** START OF Provided data **

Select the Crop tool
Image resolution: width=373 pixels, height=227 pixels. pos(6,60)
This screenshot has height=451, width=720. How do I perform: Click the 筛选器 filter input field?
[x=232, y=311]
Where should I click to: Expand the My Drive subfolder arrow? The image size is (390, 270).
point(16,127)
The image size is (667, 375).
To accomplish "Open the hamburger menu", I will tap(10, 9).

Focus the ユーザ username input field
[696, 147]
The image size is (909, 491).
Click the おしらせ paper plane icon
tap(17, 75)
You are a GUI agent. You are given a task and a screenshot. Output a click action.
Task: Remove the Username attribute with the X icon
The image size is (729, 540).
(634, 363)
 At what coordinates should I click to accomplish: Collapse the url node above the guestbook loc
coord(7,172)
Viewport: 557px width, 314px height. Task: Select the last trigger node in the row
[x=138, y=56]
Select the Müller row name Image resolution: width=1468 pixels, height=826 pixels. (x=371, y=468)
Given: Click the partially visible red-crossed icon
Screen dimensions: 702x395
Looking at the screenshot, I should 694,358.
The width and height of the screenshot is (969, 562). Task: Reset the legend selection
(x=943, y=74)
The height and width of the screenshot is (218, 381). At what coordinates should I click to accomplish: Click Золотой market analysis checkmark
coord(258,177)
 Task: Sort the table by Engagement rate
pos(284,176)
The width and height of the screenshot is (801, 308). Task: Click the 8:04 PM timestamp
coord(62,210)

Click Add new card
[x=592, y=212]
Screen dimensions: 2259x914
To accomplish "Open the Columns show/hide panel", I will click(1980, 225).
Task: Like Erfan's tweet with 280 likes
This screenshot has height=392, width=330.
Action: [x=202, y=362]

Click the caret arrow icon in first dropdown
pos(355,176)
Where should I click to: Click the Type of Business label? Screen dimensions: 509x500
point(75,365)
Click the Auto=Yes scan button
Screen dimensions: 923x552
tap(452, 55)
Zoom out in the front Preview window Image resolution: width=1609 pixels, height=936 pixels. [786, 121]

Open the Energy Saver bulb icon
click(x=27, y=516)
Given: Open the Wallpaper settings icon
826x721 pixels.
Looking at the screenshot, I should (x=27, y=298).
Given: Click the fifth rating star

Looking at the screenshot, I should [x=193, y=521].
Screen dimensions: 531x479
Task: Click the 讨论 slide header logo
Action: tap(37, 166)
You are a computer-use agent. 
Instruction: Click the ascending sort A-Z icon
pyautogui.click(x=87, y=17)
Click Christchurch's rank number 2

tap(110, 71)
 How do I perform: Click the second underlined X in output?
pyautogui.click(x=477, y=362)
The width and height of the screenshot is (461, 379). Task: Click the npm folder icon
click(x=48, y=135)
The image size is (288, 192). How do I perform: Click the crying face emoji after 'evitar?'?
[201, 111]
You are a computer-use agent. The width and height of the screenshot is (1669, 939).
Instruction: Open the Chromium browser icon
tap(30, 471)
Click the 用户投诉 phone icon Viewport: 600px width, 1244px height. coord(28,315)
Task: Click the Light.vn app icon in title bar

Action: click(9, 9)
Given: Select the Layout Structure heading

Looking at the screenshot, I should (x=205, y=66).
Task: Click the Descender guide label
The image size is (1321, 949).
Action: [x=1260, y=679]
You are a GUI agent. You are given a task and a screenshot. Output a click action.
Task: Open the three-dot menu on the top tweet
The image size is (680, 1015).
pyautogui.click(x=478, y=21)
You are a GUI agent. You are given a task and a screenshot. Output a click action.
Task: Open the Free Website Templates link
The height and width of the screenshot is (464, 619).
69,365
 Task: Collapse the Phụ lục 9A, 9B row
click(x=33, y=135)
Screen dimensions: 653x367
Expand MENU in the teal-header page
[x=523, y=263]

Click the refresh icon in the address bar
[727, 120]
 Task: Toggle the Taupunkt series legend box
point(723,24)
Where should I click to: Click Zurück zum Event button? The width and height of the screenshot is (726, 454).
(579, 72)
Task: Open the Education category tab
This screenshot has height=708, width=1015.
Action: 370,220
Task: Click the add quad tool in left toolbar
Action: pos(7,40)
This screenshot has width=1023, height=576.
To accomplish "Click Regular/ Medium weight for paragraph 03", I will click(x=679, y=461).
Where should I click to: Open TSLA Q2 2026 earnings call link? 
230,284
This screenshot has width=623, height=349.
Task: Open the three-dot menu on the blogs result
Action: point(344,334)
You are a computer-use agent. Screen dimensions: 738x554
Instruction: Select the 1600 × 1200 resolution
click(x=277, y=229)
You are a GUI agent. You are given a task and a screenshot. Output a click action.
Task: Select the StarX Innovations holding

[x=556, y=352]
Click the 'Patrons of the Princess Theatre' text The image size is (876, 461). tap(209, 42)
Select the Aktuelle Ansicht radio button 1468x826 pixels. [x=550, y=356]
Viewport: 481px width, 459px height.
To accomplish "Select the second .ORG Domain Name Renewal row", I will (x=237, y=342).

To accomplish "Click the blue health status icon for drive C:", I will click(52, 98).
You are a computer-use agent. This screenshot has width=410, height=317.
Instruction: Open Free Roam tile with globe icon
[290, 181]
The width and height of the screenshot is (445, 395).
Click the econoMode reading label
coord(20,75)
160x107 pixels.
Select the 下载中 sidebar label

** END OF Provided data **

Write out every line of the data above verbatim, keeping the original order.

Select the Crop tool
Image resolution: width=373 pixels, height=227 pixels. pos(6,60)
This screenshot has height=451, width=720. How do I perform: Click the 筛选器 filter input field?
[x=232, y=311]
Where should I click to: Expand the My Drive subfolder arrow? The image size is (390, 270).
point(16,127)
The image size is (667, 375).
To accomplish "Open the hamburger menu", I will tap(10, 9).

Focus the ユーザ username input field
[696, 147]
The image size is (909, 491).
Click the おしらせ paper plane icon
tap(17, 75)
You are a GUI agent. You are given a task and a screenshot. Output a click action.
Task: Remove the Username attribute with the X icon
The image size is (729, 540).
(634, 363)
 At what coordinates should I click to accomplish: Collapse the url node above the guestbook loc
coord(7,172)
Viewport: 557px width, 314px height. Task: Select the last trigger node in the row
[x=138, y=56]
Select the Müller row name Image resolution: width=1468 pixels, height=826 pixels. (x=371, y=468)
Given: Click the partially visible red-crossed icon
Screen dimensions: 702x395
Looking at the screenshot, I should 694,358.
The width and height of the screenshot is (969, 562). Task: Reset the legend selection
(x=943, y=74)
The height and width of the screenshot is (218, 381). At what coordinates should I click to accomplish: Click Золотой market analysis checkmark
coord(258,177)
 Task: Sort the table by Engagement rate
pos(284,176)
The width and height of the screenshot is (801, 308). Task: Click the 8:04 PM timestamp
coord(62,210)

Click Add new card
[x=592, y=212]
Screen dimensions: 2259x914
To accomplish "Open the Columns show/hide panel", I will click(1980, 225).
Task: Like Erfan's tweet with 280 likes
This screenshot has height=392, width=330.
Action: [x=202, y=362]

Click the caret arrow icon in first dropdown
pos(355,176)
Where should I click to: Click the Type of Business label? Screen dimensions: 509x500
point(75,365)
Click the Auto=Yes scan button
Screen dimensions: 923x552
tap(452, 55)
Zoom out in the front Preview window Image resolution: width=1609 pixels, height=936 pixels. [786, 121]

Open the Energy Saver bulb icon
click(x=27, y=516)
Given: Open the Wallpaper settings icon
826x721 pixels.
Looking at the screenshot, I should (x=27, y=298).
Given: Click the fifth rating star

Looking at the screenshot, I should [x=193, y=521].
Screen dimensions: 531x479
Task: Click the 讨论 slide header logo
Action: tap(37, 166)
You are a computer-use agent. 
Instruction: Click the ascending sort A-Z icon
pyautogui.click(x=87, y=17)
Click Christchurch's rank number 2

tap(110, 71)
 How do I perform: Click the second underlined X in output?
pyautogui.click(x=477, y=362)
The width and height of the screenshot is (461, 379). Task: Click the npm folder icon
click(x=48, y=135)
The image size is (288, 192). How do I perform: Click the crying face emoji after 'evitar?'?
[201, 111]
You are a computer-use agent. The width and height of the screenshot is (1669, 939).
Instruction: Open the Chromium browser icon
tap(30, 471)
Click the 用户投诉 phone icon Viewport: 600px width, 1244px height. coord(28,315)
Task: Click the Light.vn app icon in title bar

Action: click(9, 9)
Given: Select the Layout Structure heading

Looking at the screenshot, I should (x=205, y=66).
Task: Click the Descender guide label
The image size is (1321, 949).
Action: [x=1260, y=679]
You are a GUI agent. You are given a task and a screenshot. Output a click action.
Task: Open the three-dot menu on the top tweet
The image size is (680, 1015).
pyautogui.click(x=478, y=21)
You are a GUI agent. You are given a task and a screenshot. Output a click action.
Task: Open the Free Website Templates link
The height and width of the screenshot is (464, 619).
69,365
 Task: Collapse the Phụ lục 9A, 9B row
click(x=33, y=135)
Screen dimensions: 653x367
Expand MENU in the teal-header page
[x=523, y=263]

Click the refresh icon in the address bar
[727, 120]
 Task: Toggle the Taupunkt series legend box
point(723,24)
Where should I click to: Click Zurück zum Event button? The width and height of the screenshot is (726, 454).
(579, 72)
Task: Open the Education category tab
This screenshot has height=708, width=1015.
Action: 370,220
Task: Click the add quad tool in left toolbar
Action: pos(7,40)
This screenshot has width=1023, height=576.
To accomplish "Click Regular/ Medium weight for paragraph 03", I will click(x=679, y=461).
Where should I click to: Open TSLA Q2 2026 earnings call link? 
230,284
This screenshot has width=623, height=349.
Task: Open the three-dot menu on the blogs result
Action: point(344,334)
You are a computer-use agent. Screen dimensions: 738x554
Instruction: Select the 1600 × 1200 resolution
click(x=277, y=229)
You are a GUI agent. You are given a task and a screenshot. Output a click action.
Task: Select the StarX Innovations holding

[x=556, y=352]
Click the 'Patrons of the Princess Theatre' text The image size is (876, 461). tap(209, 42)
Select the Aktuelle Ansicht radio button 1468x826 pixels. [x=550, y=356]
Viewport: 481px width, 459px height.
To accomplish "Select the second .ORG Domain Name Renewal row", I will (x=237, y=342).

To accomplish "Click the blue health status icon for drive C:", I will click(52, 98).
You are a computer-use agent. This screenshot has width=410, height=317.
Instruction: Open Free Roam tile with globe icon
[290, 181]
The width and height of the screenshot is (445, 395).
Click the econoMode reading label
coord(20,75)
160x107 pixels.
Select the 下载中 sidebar label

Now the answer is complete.